From the line with "The image size is (1600, 900)." to the end of the data below, restate each line word for word, both ends included, without the pictures.

▸ **INPUT DATA**:
*-*-*

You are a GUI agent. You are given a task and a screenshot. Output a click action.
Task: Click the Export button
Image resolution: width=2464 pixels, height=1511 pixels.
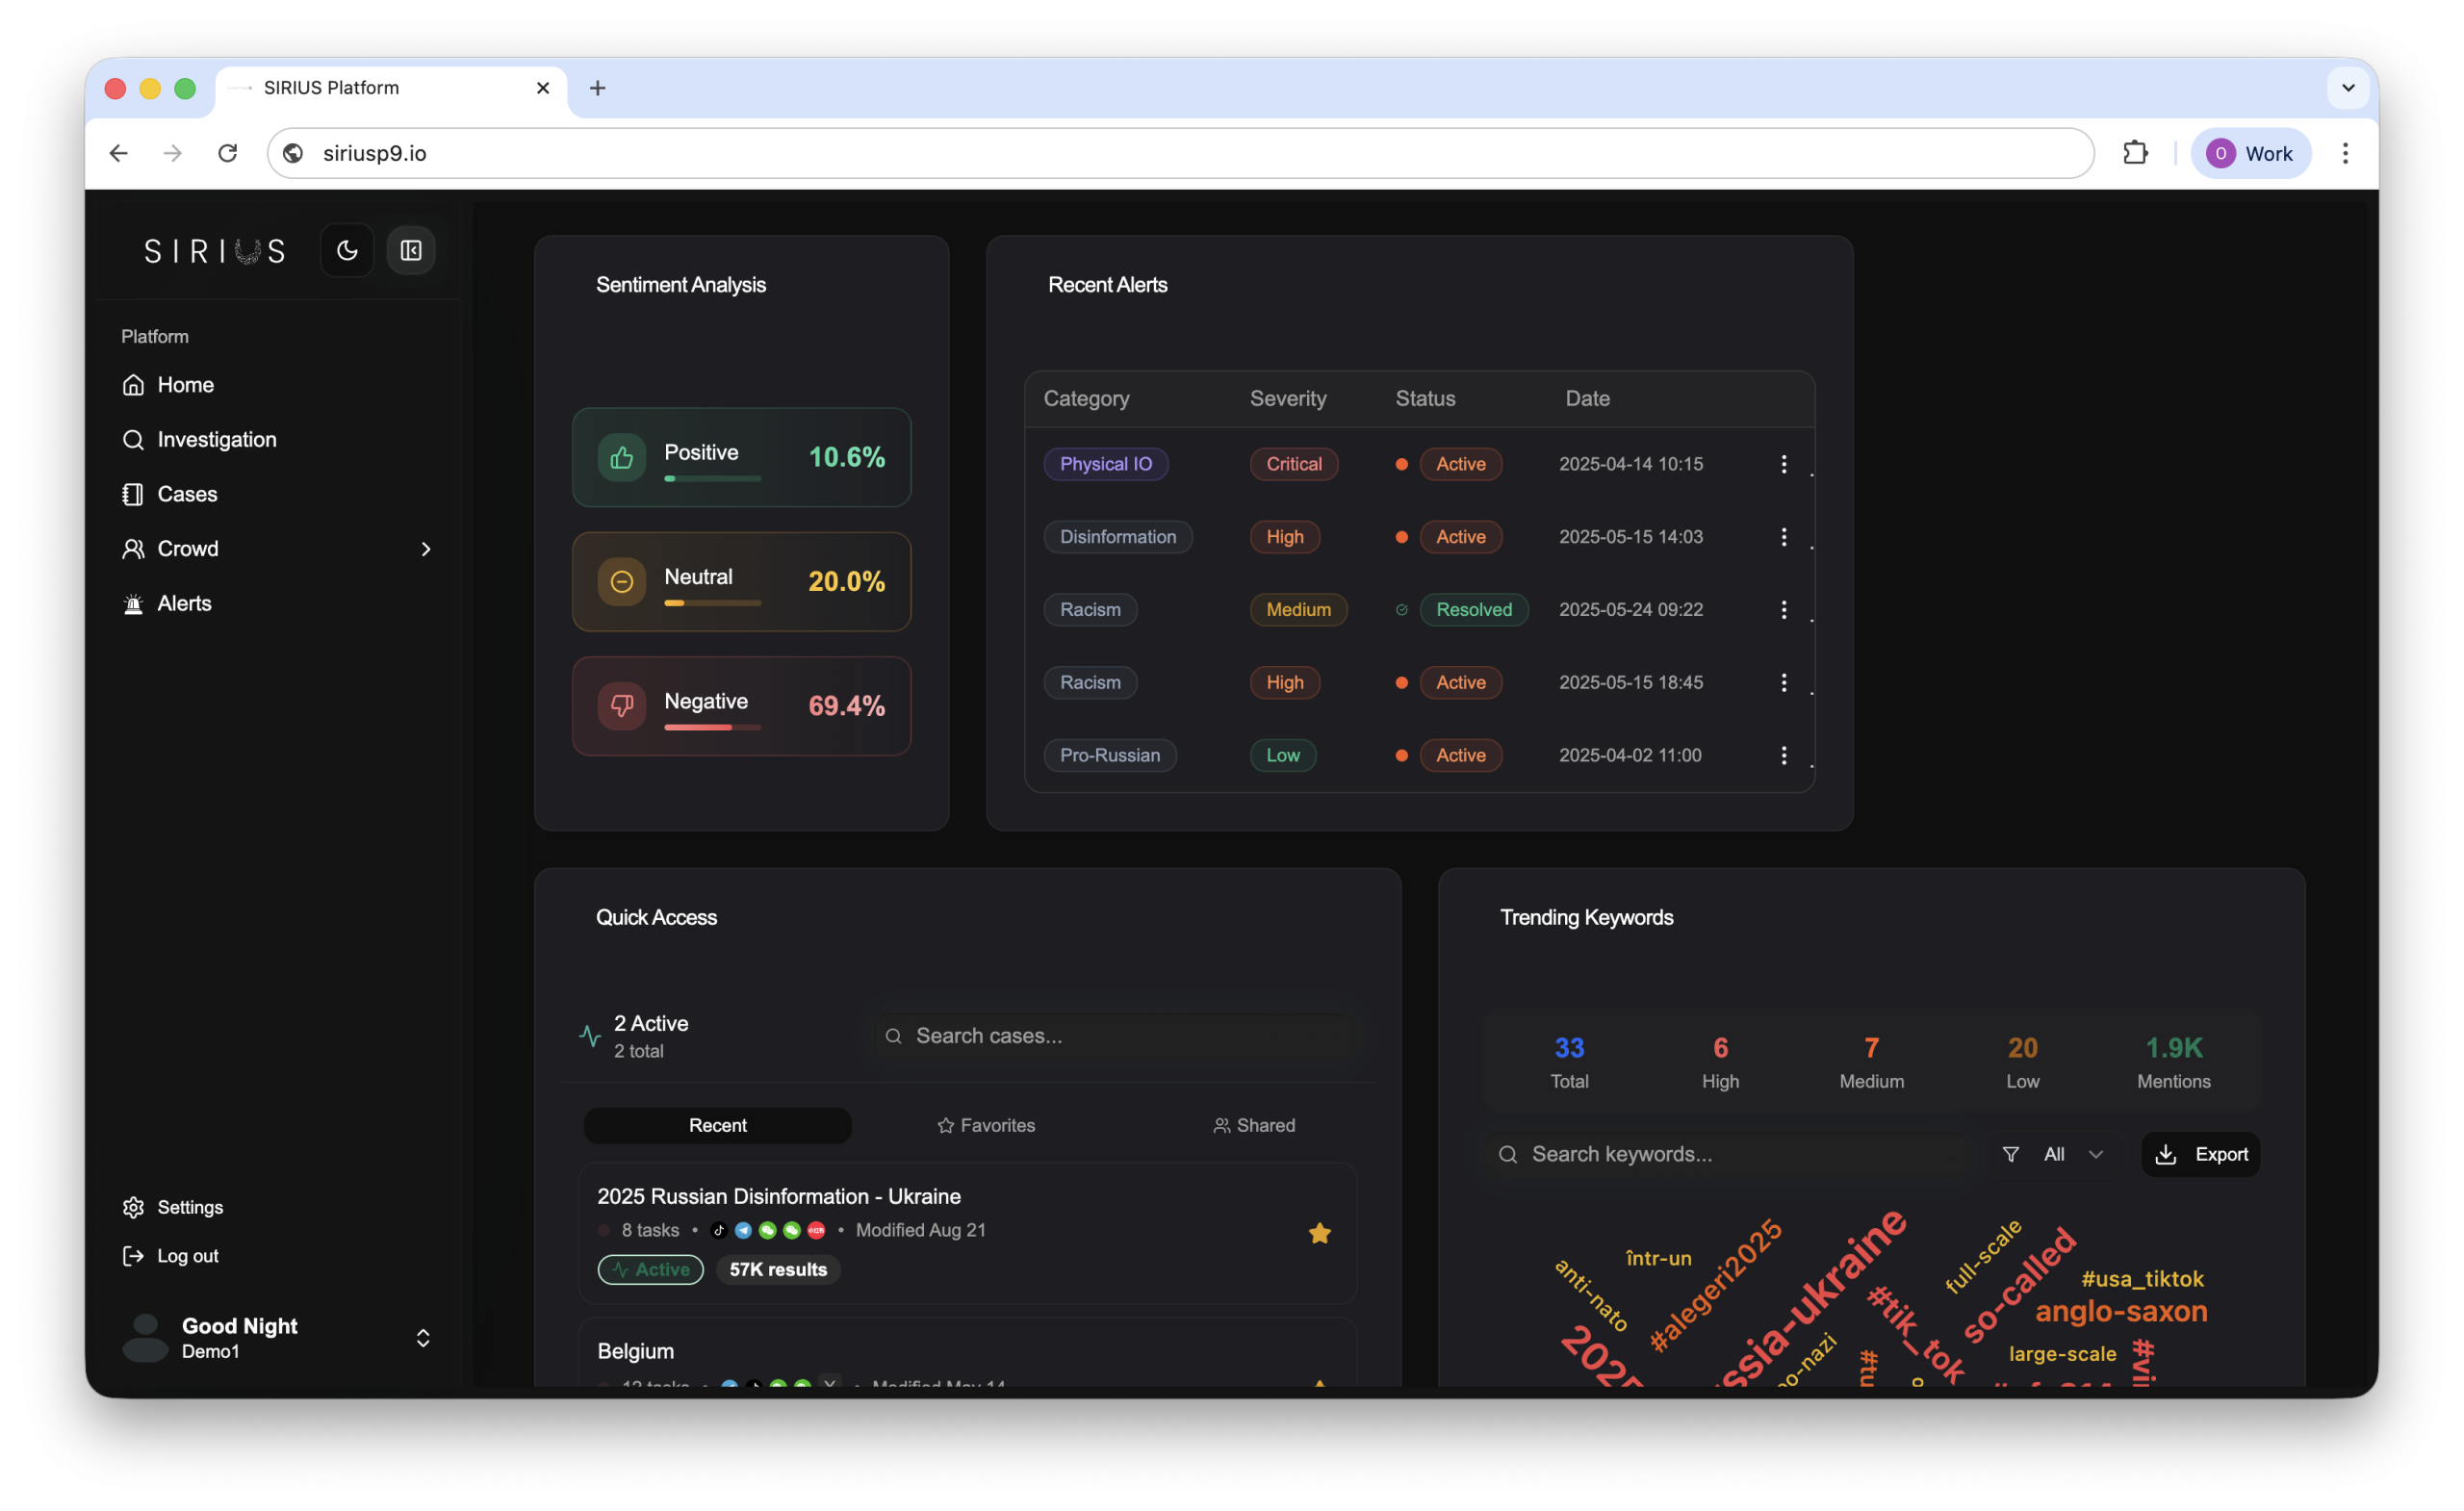coord(2200,1154)
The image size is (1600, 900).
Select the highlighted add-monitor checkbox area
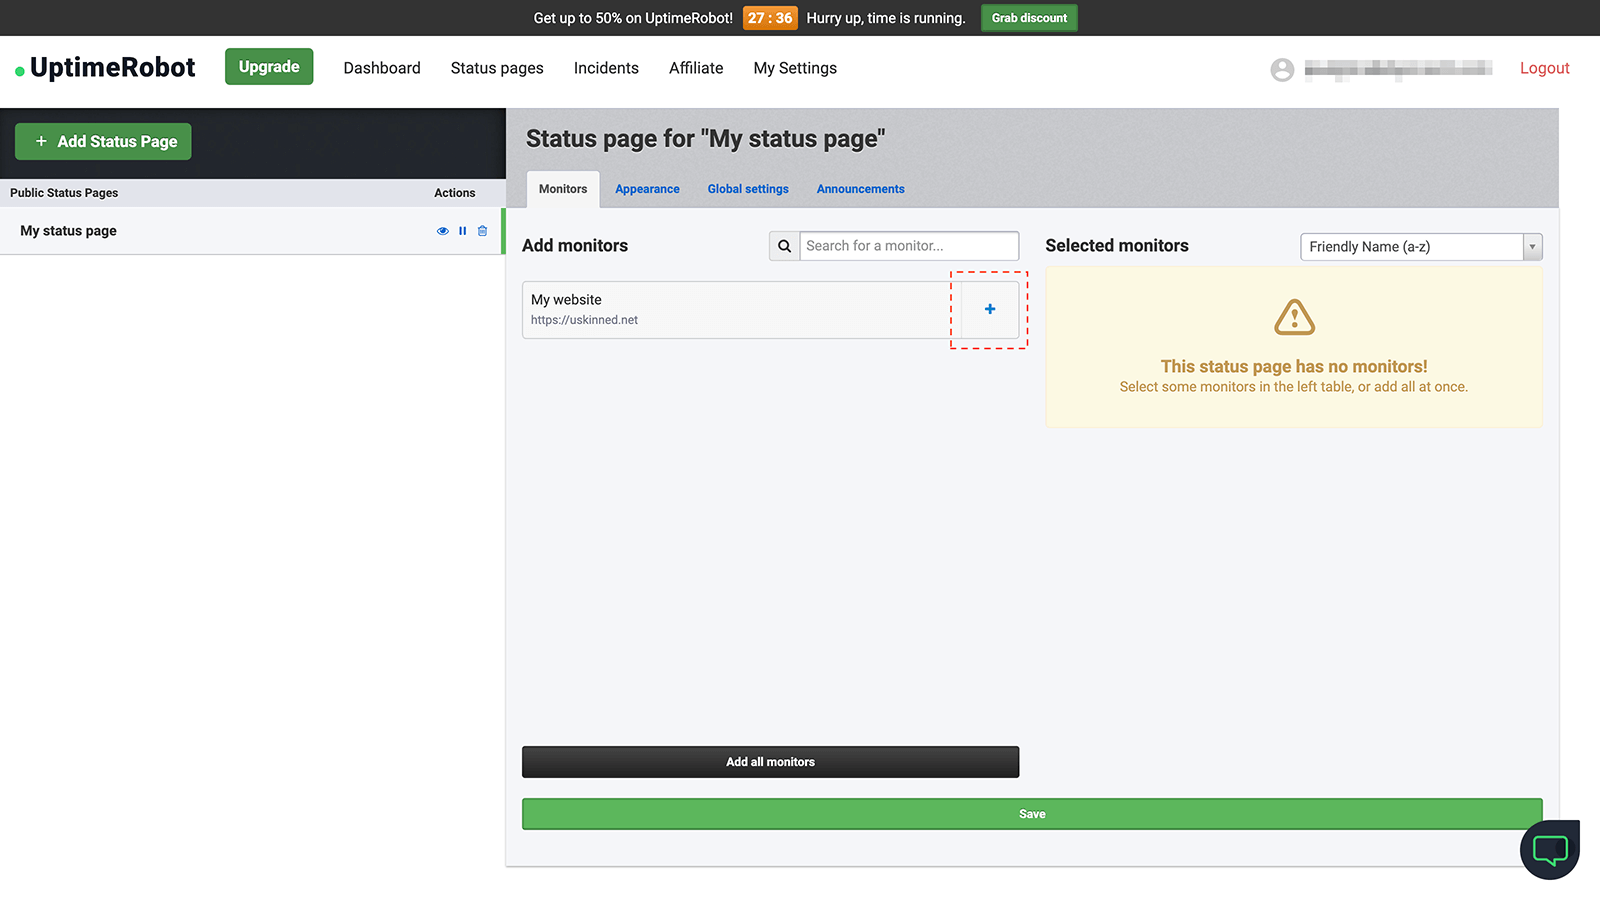988,309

*-*-*

▸ **EXERCISE SOLUTION**:
The image size is (1600, 900).
Select the highlighted add-monitor checkbox area
988,309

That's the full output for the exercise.